For any boolean function $f:\{-1,1\}^n\to [0,1]$, we have $\mathbb{E}_{\boldsymbol{x}\sim \mathcal{D}}[f(\boldsymbol{x})^2]=\sum_{S\subseteq [n]} \widehat{f}_S^2.$

Intuitively, the easier the function is to represent, the simpler the Fourier coefficients are, i.e., the lower the degree and higher the sparsity.

We say that two boolean functions $f$ and $g$ are $\epsilon$-close if $\mathbb{E}_{\boldsymbol{x}\sim \mathcal{D}}[f(\boldsymbol{x})- g(\boldsymbol{x})]^2\le \epsilon$.

We would like to approximate a decision tree by a low-degree and sparse function.

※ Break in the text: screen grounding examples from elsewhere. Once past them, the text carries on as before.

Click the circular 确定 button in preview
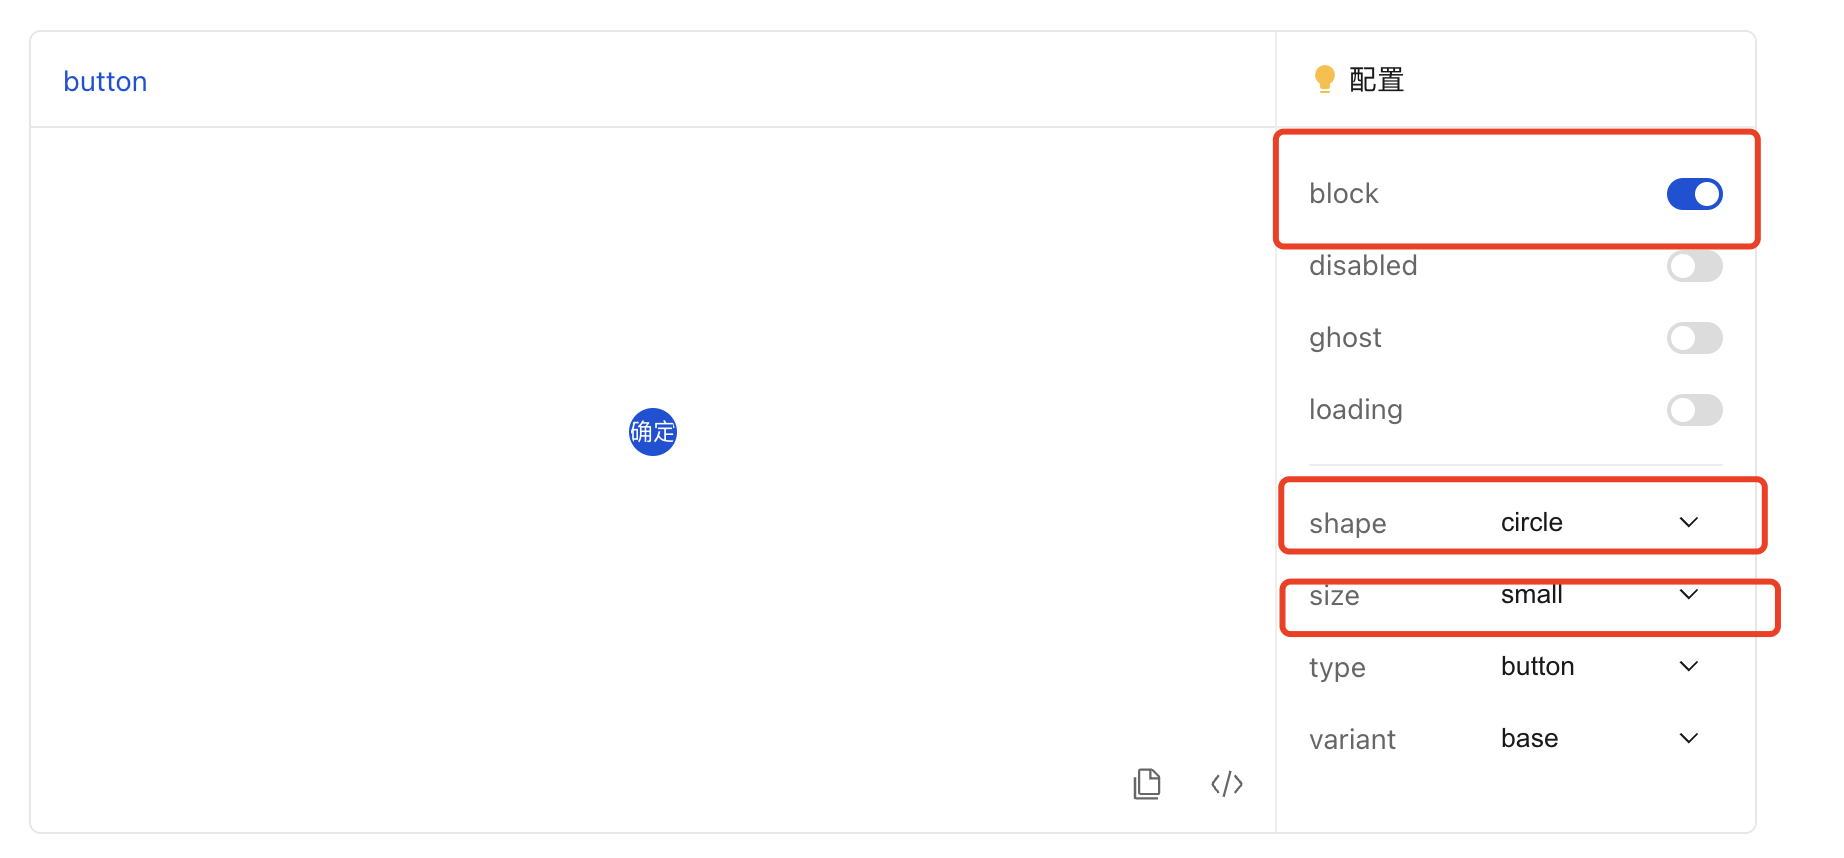This screenshot has width=1844, height=858. tap(652, 431)

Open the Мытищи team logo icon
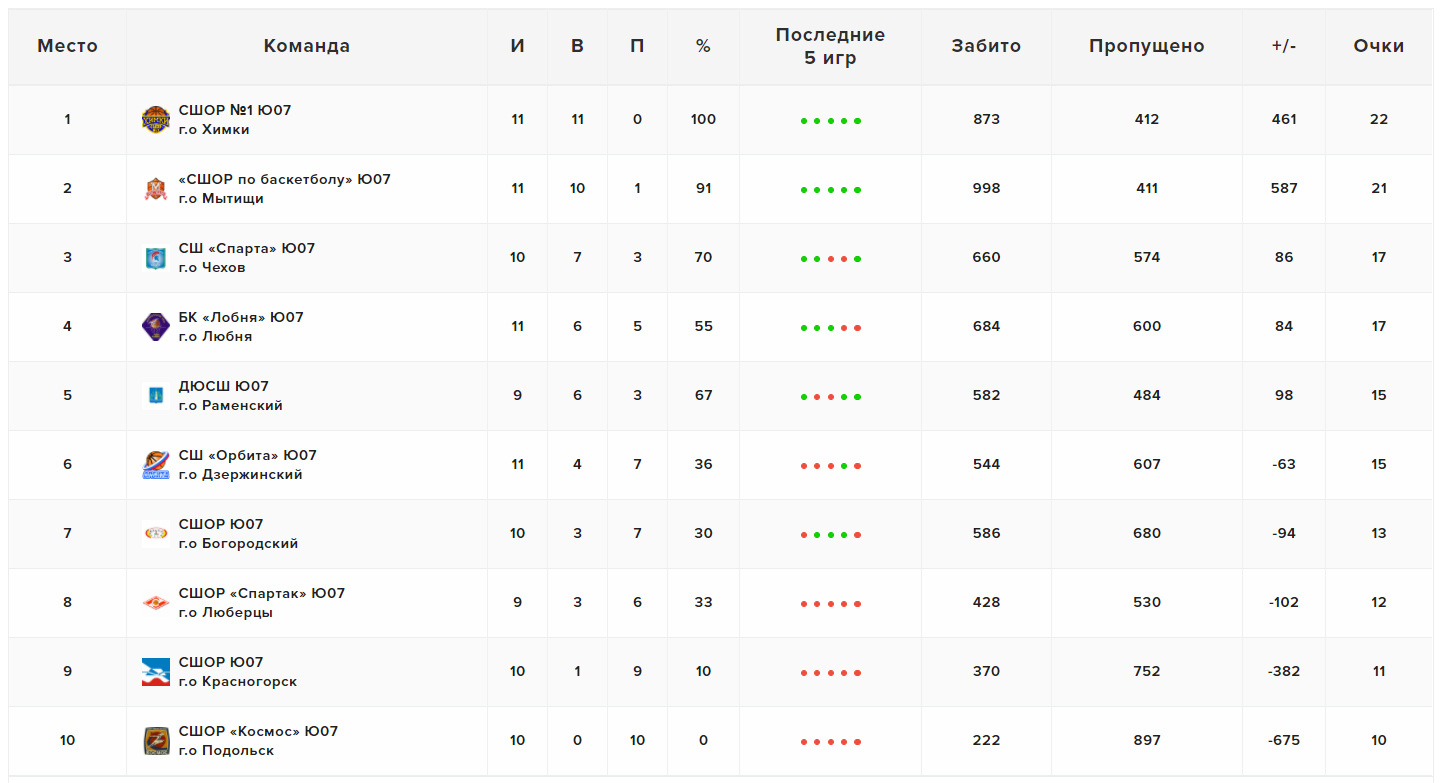[156, 189]
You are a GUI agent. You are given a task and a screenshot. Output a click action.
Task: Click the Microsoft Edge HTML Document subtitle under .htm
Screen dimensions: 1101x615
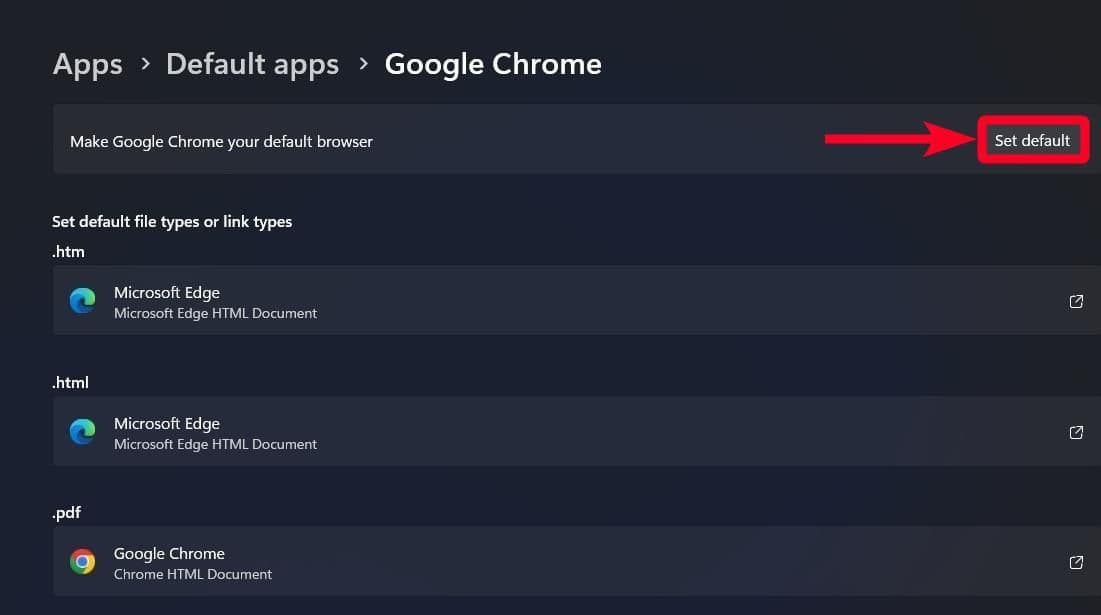coord(215,313)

For any decision tree $T$ with $s$ leaves, there exists a degree-$\log\left(\frac{s}{\epsilon}\right)$ and sparsity-$\frac{s^2}{\epsilon}$ function $h$ that $4\epsilon$-close to $T$.
First, let's truncating $T$ at depth $\log\left(\frac{s}{\epsilon}\right)$. Each leaf at depth more than $\log\left(\frac{s}{\epsilon}\right)$ provides error with probability at most $2^{-\log(s/\epsilon)}=\frac{\epsilon}{s}$. So the total error is at most $\epsilon$. We assume that $T$ has depth at most $\log\left(\frac{s}{\epsilon}\right)$ in the following.

Clearly, a decision tree with \(s\) leaves can be represented by union of \(s\) "AND" terms, denoted by \(f\). Since every "AND" term has \(L_1\le 1\) and at most \(\log\left(\frac{s}{\epsilon}\right)\) variables, so \(L_1(f)\le s\) and the degree of \(f\) is at most \(\log\left(\frac{s}{\epsilon}\right)\).

Finally, let \(h\) be the truncation of \(f\) by keeping only the Fourier coefficients with \(|\widehat{f}_S|\ge\frac{\epsilon}{L_1(f)}\). Then \(L_0(h)\le \frac{L_1(f)}{\frac{\epsilon}{L_1(f)}}\le\frac{s^2}{\epsilon}\). By Parseval's identity, the missing terms have contribution at most

\[\sum_{|\widehat{f}_S|<\frac{\epsilon}{L_1(f)}} \left(\widehat{f}_S\right)^2 \le \max_{|\widehat{f}_S|<\frac{\epsilon}{L_1(f)}} |\widehat{f}_S|\cdot\sum_{|\widehat{f}_S|<\frac{\epsilon}{L_1(f)}} |\widehat{f}_S|\le L_1(f)\cdot \frac{\epsilon}{L_1(f)}=\epsilon. \]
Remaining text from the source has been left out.